Claudio Monteverdi
Vespro della
beata Vergine da concerto
(édition critique Alessandrini)
Roberta Invernizzi, Monica Piccinini,
Anna Simboli, soprani
Sara Mingardo, contralto
Francesco Ghelardini, alto
Vincenzo di Donato, Luca Dordolo,
Gianluca Ferrarini, tenori
Pietro Spagnoli, Furio Zanasi,
baritoni
Antonio Abete, Daniele Carnovich,
bassi
Concerto italiano
Rinaldo Alessandrini
Enregistré à Rome
en avril 2004
Durée 105'26"
2 CD-livre Naïve
7 09861 30405 9
On se trouve devant ce disque comme un visiteur, flânant sur la
via Giulia près du Palazzo Farnese où ont été
enregistrées ces Vêpres, tombe par hasard sur une église
qu'il n'avait jamais remarquée. Eglise consacrée au culte
marial dont la façade, à l'instar de la superbe pochette
du présent enregistrement, attirerait tout d'abord l'attention.
On y entrerait ensuite, sans trop d'espoirs, persuadé de voir, et
d'entendre, ce que l'on connaît déjà. Et là,
dès les premiers regards, dès les premières mesures,
la surprise est extrême. Aucun foisonnement baroque. Le minimalisme
de l'effectif (un chanteur par partie, occasionnellement doublé
par un instrumentiste) confère, d'emblée, une légèreté
et une lumière rares à ces Vêpres. Une église
renaissance aux lignes épurées et aux marbres pastel, flamboyante
mais en rien tourmentée, comme l'Annonciation de Martini qui orne
la couverture.

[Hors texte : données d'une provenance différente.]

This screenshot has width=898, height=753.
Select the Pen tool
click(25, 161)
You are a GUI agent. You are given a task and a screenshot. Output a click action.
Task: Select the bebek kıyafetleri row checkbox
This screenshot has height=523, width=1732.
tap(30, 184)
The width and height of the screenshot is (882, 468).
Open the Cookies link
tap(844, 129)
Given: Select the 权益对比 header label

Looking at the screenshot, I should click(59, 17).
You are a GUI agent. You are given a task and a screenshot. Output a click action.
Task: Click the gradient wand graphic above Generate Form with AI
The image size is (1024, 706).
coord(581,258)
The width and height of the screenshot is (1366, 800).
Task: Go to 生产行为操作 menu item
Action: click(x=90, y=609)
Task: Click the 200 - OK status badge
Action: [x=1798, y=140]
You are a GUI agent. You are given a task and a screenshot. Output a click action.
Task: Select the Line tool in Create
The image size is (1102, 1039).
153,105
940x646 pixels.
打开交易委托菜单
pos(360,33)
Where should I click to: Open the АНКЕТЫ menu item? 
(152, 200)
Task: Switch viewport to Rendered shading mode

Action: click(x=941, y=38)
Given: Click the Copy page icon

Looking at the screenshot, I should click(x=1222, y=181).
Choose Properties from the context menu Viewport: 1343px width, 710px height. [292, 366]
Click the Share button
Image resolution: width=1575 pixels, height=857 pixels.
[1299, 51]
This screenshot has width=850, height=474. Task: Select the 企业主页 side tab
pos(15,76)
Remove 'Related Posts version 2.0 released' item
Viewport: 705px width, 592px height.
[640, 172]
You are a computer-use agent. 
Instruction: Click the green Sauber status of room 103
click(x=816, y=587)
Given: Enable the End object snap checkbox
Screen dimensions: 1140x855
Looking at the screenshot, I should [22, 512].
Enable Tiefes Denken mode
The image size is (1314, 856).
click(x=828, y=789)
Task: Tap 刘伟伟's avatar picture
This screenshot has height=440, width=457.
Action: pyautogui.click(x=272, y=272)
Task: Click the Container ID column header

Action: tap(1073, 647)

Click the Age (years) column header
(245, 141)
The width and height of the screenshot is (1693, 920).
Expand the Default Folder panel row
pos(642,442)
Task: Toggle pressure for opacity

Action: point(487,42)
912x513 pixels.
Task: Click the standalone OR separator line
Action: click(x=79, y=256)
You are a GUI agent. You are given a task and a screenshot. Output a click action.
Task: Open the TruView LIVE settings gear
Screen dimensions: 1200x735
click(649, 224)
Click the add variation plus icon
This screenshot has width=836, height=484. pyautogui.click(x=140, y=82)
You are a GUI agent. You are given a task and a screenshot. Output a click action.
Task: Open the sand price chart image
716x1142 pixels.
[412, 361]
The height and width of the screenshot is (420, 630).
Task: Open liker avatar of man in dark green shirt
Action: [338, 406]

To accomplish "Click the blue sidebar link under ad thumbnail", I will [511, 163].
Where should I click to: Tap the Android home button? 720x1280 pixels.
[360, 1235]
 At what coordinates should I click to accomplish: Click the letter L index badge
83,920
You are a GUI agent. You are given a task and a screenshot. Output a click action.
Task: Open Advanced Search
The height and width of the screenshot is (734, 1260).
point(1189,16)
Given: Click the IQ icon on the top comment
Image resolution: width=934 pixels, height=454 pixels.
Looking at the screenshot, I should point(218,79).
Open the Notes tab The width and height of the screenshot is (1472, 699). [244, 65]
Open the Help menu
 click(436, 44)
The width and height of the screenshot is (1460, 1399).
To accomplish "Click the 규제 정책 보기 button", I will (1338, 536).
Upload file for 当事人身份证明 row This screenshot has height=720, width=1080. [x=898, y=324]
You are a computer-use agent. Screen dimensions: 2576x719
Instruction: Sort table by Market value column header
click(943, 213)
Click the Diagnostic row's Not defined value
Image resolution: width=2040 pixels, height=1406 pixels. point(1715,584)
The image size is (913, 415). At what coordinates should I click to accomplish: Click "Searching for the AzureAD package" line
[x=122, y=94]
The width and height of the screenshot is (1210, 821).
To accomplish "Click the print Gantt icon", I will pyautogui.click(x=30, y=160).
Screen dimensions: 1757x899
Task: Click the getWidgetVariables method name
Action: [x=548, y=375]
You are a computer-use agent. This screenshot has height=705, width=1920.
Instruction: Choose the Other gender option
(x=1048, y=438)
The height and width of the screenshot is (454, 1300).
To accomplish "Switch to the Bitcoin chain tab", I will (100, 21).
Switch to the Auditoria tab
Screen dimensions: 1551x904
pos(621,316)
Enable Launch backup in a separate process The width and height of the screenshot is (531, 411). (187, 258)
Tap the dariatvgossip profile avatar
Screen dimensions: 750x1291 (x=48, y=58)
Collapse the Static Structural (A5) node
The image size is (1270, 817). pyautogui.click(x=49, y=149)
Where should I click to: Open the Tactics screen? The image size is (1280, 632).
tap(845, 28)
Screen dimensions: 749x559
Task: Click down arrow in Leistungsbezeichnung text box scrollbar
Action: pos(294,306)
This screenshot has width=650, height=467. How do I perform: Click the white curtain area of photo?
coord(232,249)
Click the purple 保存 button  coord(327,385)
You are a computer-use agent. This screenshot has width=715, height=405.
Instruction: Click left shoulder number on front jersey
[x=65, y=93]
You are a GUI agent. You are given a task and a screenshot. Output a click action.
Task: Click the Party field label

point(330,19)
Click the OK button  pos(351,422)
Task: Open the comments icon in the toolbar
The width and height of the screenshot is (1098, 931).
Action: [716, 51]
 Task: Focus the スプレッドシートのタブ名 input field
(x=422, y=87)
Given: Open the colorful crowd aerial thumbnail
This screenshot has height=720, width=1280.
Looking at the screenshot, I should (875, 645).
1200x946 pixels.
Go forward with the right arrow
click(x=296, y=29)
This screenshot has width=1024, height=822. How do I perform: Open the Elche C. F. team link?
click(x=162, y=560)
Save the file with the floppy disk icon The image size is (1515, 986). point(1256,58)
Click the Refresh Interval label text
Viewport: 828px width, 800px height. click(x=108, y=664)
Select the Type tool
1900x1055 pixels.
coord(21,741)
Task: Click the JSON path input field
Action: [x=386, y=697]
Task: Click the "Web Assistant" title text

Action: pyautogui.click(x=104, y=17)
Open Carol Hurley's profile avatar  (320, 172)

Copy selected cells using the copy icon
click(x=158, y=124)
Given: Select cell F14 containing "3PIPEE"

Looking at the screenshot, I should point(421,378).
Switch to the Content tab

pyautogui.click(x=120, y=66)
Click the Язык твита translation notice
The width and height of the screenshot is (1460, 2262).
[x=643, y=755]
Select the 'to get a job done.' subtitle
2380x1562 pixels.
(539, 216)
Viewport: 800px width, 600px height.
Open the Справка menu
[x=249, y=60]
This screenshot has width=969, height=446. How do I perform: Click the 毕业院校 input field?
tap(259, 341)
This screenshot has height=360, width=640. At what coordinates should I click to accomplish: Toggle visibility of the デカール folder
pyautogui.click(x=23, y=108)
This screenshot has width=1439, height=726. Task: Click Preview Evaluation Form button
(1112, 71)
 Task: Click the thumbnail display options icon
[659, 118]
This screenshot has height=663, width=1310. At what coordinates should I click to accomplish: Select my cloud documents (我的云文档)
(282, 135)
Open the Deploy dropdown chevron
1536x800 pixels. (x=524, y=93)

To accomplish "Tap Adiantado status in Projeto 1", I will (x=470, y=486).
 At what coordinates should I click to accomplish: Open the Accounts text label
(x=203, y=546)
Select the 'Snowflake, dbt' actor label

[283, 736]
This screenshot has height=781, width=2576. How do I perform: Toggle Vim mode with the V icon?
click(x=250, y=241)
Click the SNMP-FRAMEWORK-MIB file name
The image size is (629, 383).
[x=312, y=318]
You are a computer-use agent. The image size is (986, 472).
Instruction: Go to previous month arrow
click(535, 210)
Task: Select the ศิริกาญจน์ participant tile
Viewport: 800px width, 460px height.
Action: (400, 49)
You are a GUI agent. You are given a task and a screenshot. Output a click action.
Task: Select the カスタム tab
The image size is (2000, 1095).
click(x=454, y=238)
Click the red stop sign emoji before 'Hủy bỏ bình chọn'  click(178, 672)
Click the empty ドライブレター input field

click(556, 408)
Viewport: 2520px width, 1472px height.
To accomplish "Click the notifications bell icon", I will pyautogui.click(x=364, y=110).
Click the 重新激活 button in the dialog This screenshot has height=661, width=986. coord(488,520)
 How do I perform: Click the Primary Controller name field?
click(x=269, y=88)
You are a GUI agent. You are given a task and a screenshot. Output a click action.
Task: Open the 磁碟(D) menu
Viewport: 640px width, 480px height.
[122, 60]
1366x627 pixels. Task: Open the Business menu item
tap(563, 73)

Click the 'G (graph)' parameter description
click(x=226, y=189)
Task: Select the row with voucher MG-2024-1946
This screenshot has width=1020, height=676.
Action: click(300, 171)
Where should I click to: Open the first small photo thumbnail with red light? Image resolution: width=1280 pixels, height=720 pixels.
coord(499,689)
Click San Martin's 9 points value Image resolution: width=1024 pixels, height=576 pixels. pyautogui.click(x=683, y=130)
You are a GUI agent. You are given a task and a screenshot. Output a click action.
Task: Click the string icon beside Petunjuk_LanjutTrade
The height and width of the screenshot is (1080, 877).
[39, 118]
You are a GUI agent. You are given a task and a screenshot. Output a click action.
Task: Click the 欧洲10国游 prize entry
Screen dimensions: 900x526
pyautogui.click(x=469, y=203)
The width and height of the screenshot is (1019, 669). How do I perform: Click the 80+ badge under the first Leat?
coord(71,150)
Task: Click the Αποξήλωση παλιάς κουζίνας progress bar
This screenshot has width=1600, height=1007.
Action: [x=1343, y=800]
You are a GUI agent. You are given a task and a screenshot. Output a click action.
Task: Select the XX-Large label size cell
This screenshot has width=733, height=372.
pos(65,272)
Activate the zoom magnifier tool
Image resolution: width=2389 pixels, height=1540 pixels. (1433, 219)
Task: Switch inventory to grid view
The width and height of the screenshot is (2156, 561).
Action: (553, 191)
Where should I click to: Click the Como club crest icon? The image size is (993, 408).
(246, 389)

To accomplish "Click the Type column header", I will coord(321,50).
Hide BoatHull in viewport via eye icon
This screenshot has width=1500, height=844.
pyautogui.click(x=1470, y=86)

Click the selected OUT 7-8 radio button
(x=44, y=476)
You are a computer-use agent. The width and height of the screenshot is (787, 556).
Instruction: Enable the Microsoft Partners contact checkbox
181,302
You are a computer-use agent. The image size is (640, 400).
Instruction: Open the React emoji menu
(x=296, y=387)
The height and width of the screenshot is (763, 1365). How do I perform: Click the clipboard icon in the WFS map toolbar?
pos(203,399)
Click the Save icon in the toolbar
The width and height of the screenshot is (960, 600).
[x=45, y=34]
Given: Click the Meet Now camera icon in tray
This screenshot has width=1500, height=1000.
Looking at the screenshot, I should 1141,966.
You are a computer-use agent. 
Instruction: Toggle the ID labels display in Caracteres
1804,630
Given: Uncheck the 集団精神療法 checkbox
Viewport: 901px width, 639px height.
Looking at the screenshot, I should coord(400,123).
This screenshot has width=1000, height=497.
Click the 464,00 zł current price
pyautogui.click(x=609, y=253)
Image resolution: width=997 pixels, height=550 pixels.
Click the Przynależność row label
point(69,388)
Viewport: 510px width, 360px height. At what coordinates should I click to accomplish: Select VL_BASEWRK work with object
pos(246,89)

Pour peu qu'on poursuive notre visite et notre écoute,
les chapelles latérales et les sections se succèdent, fulgurant
condensé des multiples inspirations et tendances du Seicento naissant.
Dès le Dixit Dominus, Alessandrini ouvre l'oeuvre aux
influences les plus diverses en un fascinant kaléidoscope musical
et pictural. A la polyphonie a cappella du Laudate pueri qui évoque
les Primitifs italiens fait suite le Duo seraphim pour ténors
dont le maniérisme exacerbé n'est pas sans rappeler la profusion
des drapés de Pontormo. Le dolorisme du Nisi Dominus tout
droit sorti d'une toile de Mantegna s'enchaîne alors au plain-chant
d'un Audi Coelum digne de Giotto ou de Fra Angelico. Les cadences
finales qui concluent les savantes polyphonies ont, quant à elle,
la majesté des clefs de voûte gothiques vers lesquelles convergent
toutes les voix et par lesquelles se résolvent toutes les tensions
architecturales et musicales.
Il en va ainsi de toute l'oeuvre, à l'image d'une Italie qui
hésite entre optimisme renaissant et scepticisme contre réformiste,
entre polyphonies traditionnelles et harmonies novatrices, pour s'achever
sur les deux Magnificat irradiants de beauté - on retiendra
surtout l'extatique Deposuit potentes dans le premier et le sublime
Quia fecit dans le second.
Face aux formidables réussites du Catalan et de l'Argentin, Savall
et Garrido, Alessandrini convoque donc une distribution presque intégralement
italienne, sensible à la beauté purement musicale de la langue
et à sa déclamation. Le soin éditorial apporté
par Naïve à ses publications n'est pas une nouveauté,
mais elle participe ici grandement à la réussite de l'enregistrement.
L'éditeur aurait-il d'ailleurs trouvé la manière la
plus efficace de lutter contre le piratage en proposant des objets discographiques
à part entière et non pas seulement des disques accompagnés
d'une simple pochette ?
On n'ose imaginer quelle Selva morale pourrait nous offrir le
Concerto italiano avec une telle variété de couleurs et une
telle plénitude sonore, magnificence musicale sublimée par
l'acoustique pleine de morbidezza du Palazzo Farnese.